Служба кончена, — взапуски с листьями, ветром гонимыми, карими, красными, по переулкам — Жебривому, Брикову, Африкову и Моморову до Табачихинского — к Василисе Сергевне, к профессорше, чтобы узнать поподробней о пёсике Томке, которым забредил профессор Коробкин; узнать, при чем тряпка, которую пес принес в дом; заодно уж за красками: для Пантукана.
Узнала, что тряпкою рот затыкали — профессору: вообразил себя псом.
Дома — мать, Домна Львовна, с пакетиками: для профессора, — одеколон тройной, сладости и репродукций альбом (Микель-Анджело) — Элеонора Леоновна Тителева занесла.
Утром — ветер: порывистый, шаткий; калошики, зонтик — пора; за забор перезубренный, в глубь разметенной Дорожки, с которой завеялись листья; и вот он из веток является, — розово-белый подъезд; над подъездом же, каменные разворохи плюща пропоровши, напучившись тупо, — баранная морда, фасонистый фавн, Николай Николаевич номер второй, — рококовую рожу рвет хохотом, огогого! «Просим, просим: не выпустим!»
Там — два окна; там старик этот пестрый просунулся носом и черной заплатою; там — ее смысл, ее жизнь, ее все!
Вырезаясь из неба, под звездами
Утро.
Какая-то вся осердеченно быстрая; воздух меняла, когда прибирала; очки, разрезалка, флакон, — при руке; свечу — прочь, потому что боялся: жегло, — злое, желтое — жгло.
Все-то линии рук рисовали ему синусоиды; точно крылатая; мысли — звук рун; ей под горло от груди, от радостной арфы, как руруру-ру!
Точно гром!
В белом фартучке сядет при кресле; и глаз свой, то котий, то ланий — к нему; а дежурство отбыв, — появляется снова.
Из вечера мглового месяц — перловый; белясы метлясые травы; а лист — шелестит; окно — настежь; из кресла — Иван, брат, — осетрий свой нос растаращит на месяц ноздрями, пещерами; усом, как граблею, в окна кусается: с лаями; трясоголовый, растрепанный; глаз, как огонь.

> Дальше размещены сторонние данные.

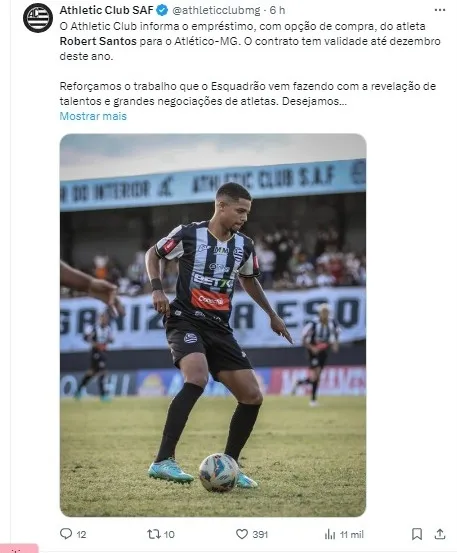Open the attached player photo
The image size is (457, 553).
(213, 325)
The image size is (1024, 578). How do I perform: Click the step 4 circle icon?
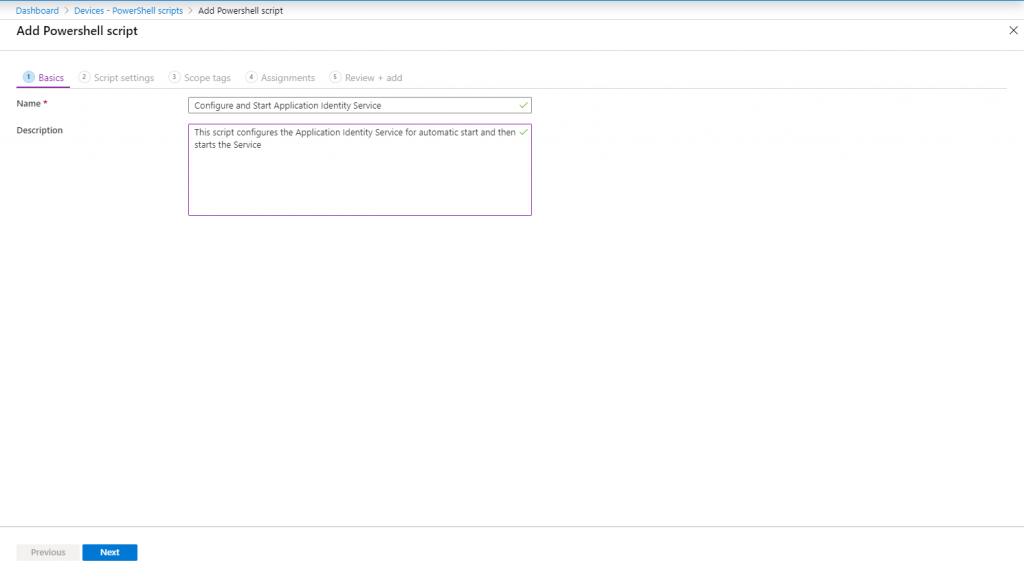(x=251, y=77)
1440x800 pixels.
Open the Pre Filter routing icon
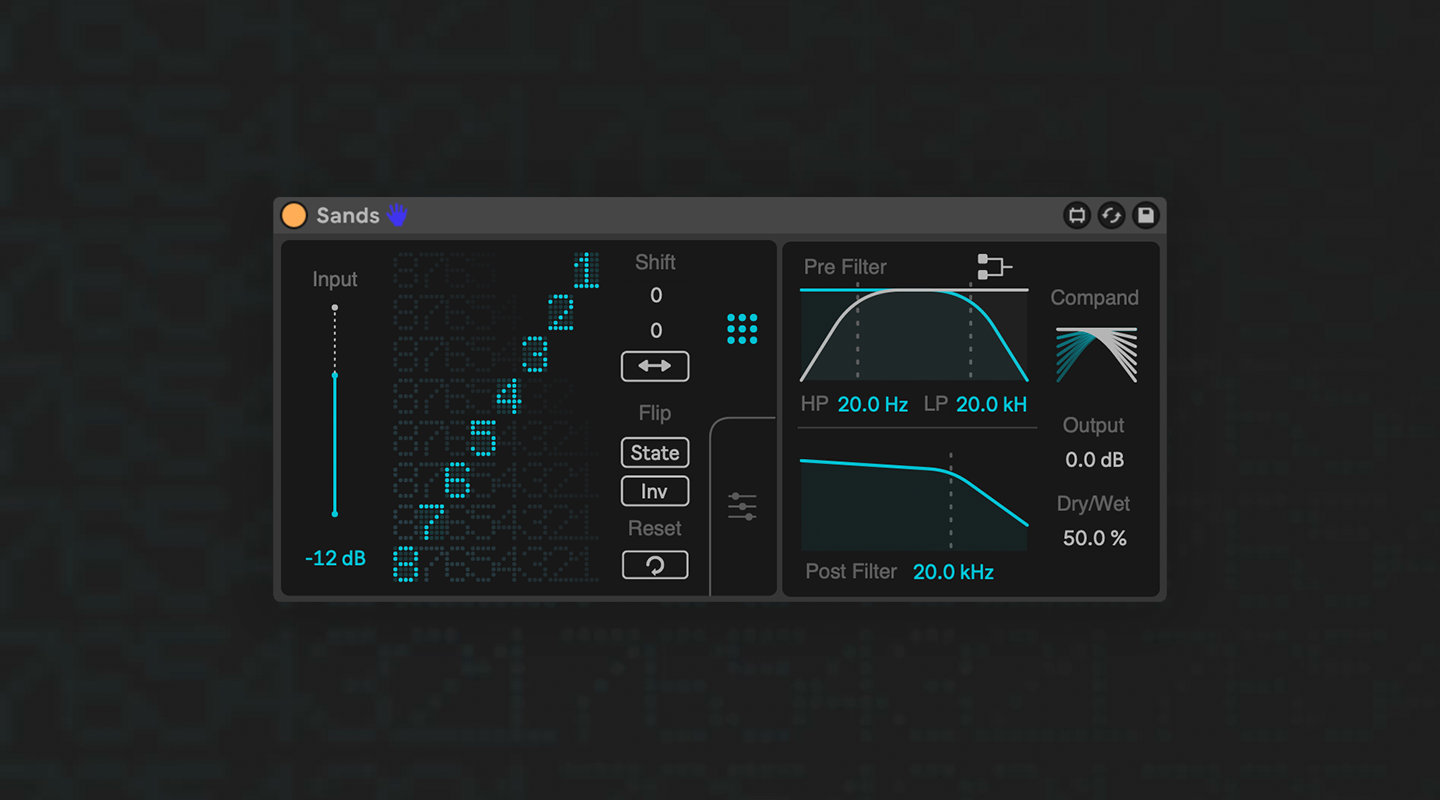[994, 267]
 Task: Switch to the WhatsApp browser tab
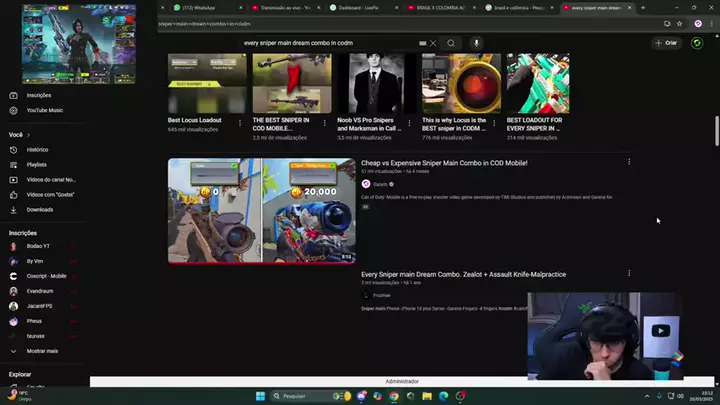pos(199,8)
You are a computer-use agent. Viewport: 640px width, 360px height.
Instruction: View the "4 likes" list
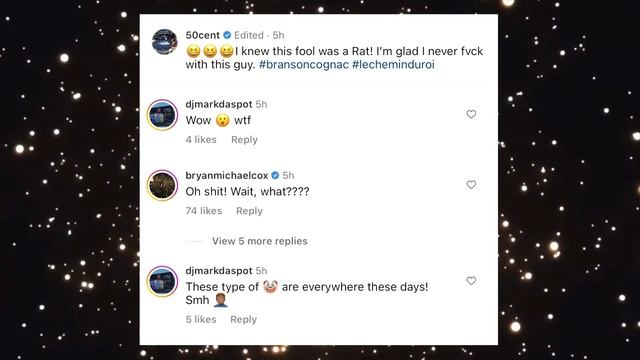click(201, 140)
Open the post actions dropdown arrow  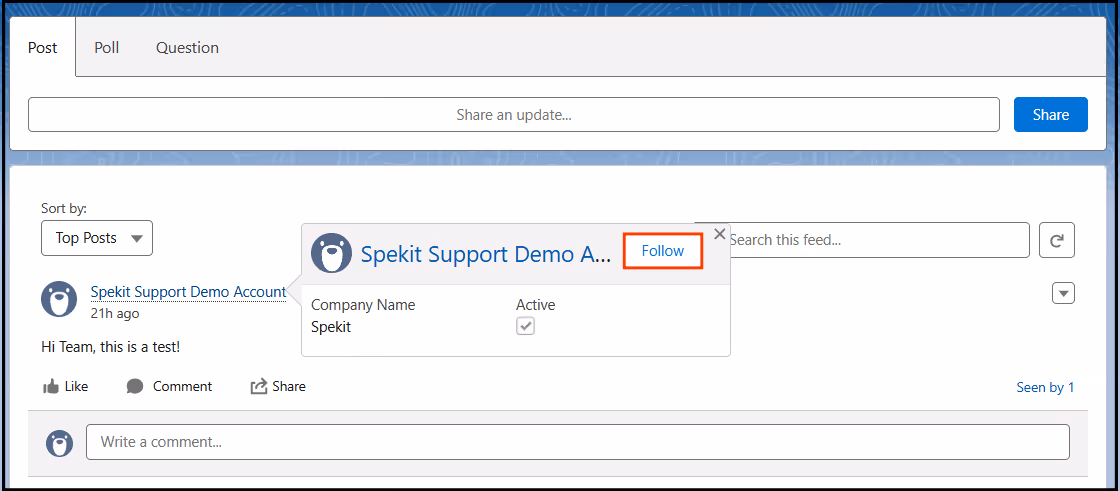click(1064, 293)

Кто-то станет и скажет в окно:
— Дуролопа!
— А вы бы потише.
И — штору опустит; и — слушает бред: —
Раз он, халат расплеснув, лоб утесом поставив, забил разрезалкой по воздуху, громко вылавливая — стишок, собственный:
Серафима Сергевна — рукой за флакон: чувства — дыбом в нем; волосы — дыбом; трет голову; свои седины, протертые одеколоном, в простертые дымы годин, точно в сон, — клонит он.
Появилась с котом:
— Кот, котище!
В колени. Котище — рурычит; катают кота; кот — в ца-рап; а «Иван» — в уверенье, что он кота на голову надевал: вместо шапки; и коту — принялись приучать, чтобы, вытравив старую ассоциацию, новую в память, поставить.
— Вот, — Васенька!
— Очень забавная штука!
И сел, губой шлепнул, — с котом.
Но лукавую шутку подметивши в бреде; она эту шутку выращивала, чтоб отвлечь от страданья; лукавец за шуткою, как из норы, вылезал; и с посапом смотрел, как она представляла — оленя, слона.
Где страданье, как громами, охало, на состраданье переводила страдание.
Повесть страдания — совесть сознания.
Солнцем над тьмою страдания — самосознание: вспыхнуло!
Вспыхнуло из-за спины; круто перевернулся; и — видел: блеск белый живой, электрической лампочки: комната; в ней у окна он стоит, прислонясь, вырезаясь на небе, усеянном звездами; то — отраженье от зеркала.
Вот же он!
Дело ясное
Серый халат с отворотами — стертыми, желтыми? Как? Не на нем? На нем — пестрый, — халат был подарен Нахрай-Харкалевым, профессором и знаменитым ученым, объездившим свет; он приехал из Индии, с белоголовых высот гималайских с мурмолкой малайской; года, нафталином засыпанный, прятался; вынут, надет; а мурмолка — на столике: вместе с футляром очков, с разрезалкою, — вот!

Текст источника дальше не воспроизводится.